Write down every entry below once more, exactly.

◆ ◆ ◆ ◆ ◆ ◆ ◆

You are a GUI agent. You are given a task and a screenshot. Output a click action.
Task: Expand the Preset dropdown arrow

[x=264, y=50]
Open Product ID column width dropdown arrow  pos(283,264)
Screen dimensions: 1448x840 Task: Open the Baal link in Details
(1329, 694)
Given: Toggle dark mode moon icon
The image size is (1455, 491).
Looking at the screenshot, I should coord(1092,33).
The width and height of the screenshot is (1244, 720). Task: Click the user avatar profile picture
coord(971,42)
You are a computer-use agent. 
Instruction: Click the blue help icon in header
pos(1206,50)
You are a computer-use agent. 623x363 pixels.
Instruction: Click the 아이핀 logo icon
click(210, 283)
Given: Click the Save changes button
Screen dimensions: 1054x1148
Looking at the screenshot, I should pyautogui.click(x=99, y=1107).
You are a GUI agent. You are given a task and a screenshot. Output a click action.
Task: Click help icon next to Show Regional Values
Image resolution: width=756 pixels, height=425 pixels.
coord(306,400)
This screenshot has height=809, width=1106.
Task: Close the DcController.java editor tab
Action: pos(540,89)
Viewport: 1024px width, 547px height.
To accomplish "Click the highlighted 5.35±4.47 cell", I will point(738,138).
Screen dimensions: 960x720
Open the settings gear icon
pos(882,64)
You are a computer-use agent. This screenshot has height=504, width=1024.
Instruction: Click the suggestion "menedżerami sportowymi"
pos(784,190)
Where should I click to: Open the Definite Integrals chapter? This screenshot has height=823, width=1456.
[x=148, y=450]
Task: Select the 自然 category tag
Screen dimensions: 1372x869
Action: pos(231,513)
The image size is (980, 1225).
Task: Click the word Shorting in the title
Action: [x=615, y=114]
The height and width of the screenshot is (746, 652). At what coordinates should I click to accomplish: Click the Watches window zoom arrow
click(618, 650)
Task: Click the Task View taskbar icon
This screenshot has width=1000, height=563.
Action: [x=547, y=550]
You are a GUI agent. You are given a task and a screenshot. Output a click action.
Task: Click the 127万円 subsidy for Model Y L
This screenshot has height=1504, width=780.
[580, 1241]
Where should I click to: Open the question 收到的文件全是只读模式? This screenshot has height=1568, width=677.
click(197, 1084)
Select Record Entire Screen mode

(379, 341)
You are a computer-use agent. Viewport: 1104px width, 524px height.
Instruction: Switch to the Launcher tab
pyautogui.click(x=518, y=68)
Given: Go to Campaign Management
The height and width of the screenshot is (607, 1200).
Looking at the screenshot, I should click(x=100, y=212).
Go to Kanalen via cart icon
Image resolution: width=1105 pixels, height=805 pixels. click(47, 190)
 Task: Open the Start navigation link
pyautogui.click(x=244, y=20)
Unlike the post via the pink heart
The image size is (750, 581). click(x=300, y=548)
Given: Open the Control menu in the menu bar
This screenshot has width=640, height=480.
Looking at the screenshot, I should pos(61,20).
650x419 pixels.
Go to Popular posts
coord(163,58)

◆ ◆ ◆ ◆ ◆ ◆ ◆

* _Your solution_:
You are a GUI agent. You are given a task and a screenshot. Output a click action.
Task: Expand the Preset dropdown arrow

[x=264, y=50]
Open Product ID column width dropdown arrow  pos(283,264)
Screen dimensions: 1448x840 Task: Open the Baal link in Details
(1329, 694)
Given: Toggle dark mode moon icon
The image size is (1455, 491).
Looking at the screenshot, I should coord(1092,33).
The width and height of the screenshot is (1244, 720). Task: Click the user avatar profile picture
coord(971,42)
You are a computer-use agent. 
Instruction: Click the blue help icon in header
pos(1206,50)
You are a computer-use agent. 623x363 pixels.
Instruction: Click the 아이핀 logo icon
click(210, 283)
Given: Click the Save changes button
Screen dimensions: 1054x1148
Looking at the screenshot, I should pyautogui.click(x=99, y=1107).
You are a GUI agent. You are given a task and a screenshot. Output a click action.
Task: Click help icon next to Show Regional Values
Image resolution: width=756 pixels, height=425 pixels.
coord(306,400)
This screenshot has height=809, width=1106.
Task: Close the DcController.java editor tab
Action: pos(540,89)
Viewport: 1024px width, 547px height.
To accomplish "Click the highlighted 5.35±4.47 cell", I will point(738,138).
Screen dimensions: 960x720
Open the settings gear icon
pos(882,64)
You are a computer-use agent. This screenshot has height=504, width=1024.
Instruction: Click the suggestion "menedżerami sportowymi"
pos(784,190)
Where should I click to: Open the Definite Integrals chapter? This screenshot has height=823, width=1456.
[x=148, y=450]
Task: Select the 自然 category tag
Screen dimensions: 1372x869
Action: pos(231,513)
The image size is (980, 1225).
Task: Click the word Shorting in the title
Action: [x=615, y=114]
The height and width of the screenshot is (746, 652). At what coordinates should I click to accomplish: Click the Watches window zoom arrow
click(618, 650)
Task: Click the Task View taskbar icon
This screenshot has width=1000, height=563.
Action: [x=547, y=550]
You are a GUI agent. You are given a task and a screenshot. Output a click action.
Task: Click the 127万円 subsidy for Model Y L
This screenshot has height=1504, width=780.
[580, 1241]
Where should I click to: Open the question 收到的文件全是只读模式? This screenshot has height=1568, width=677.
click(197, 1084)
Select Record Entire Screen mode

(379, 341)
You are a computer-use agent. Viewport: 1104px width, 524px height.
Instruction: Switch to the Launcher tab
pyautogui.click(x=518, y=68)
Given: Go to Campaign Management
The height and width of the screenshot is (607, 1200).
Looking at the screenshot, I should click(x=100, y=212).
Go to Kanalen via cart icon
Image resolution: width=1105 pixels, height=805 pixels. click(47, 190)
 Task: Open the Start navigation link
pyautogui.click(x=244, y=20)
Unlike the post via the pink heart
The image size is (750, 581). click(x=300, y=548)
Given: Open the Control menu in the menu bar
This screenshot has width=640, height=480.
Looking at the screenshot, I should pos(61,20).
650x419 pixels.
Go to Popular posts
coord(163,58)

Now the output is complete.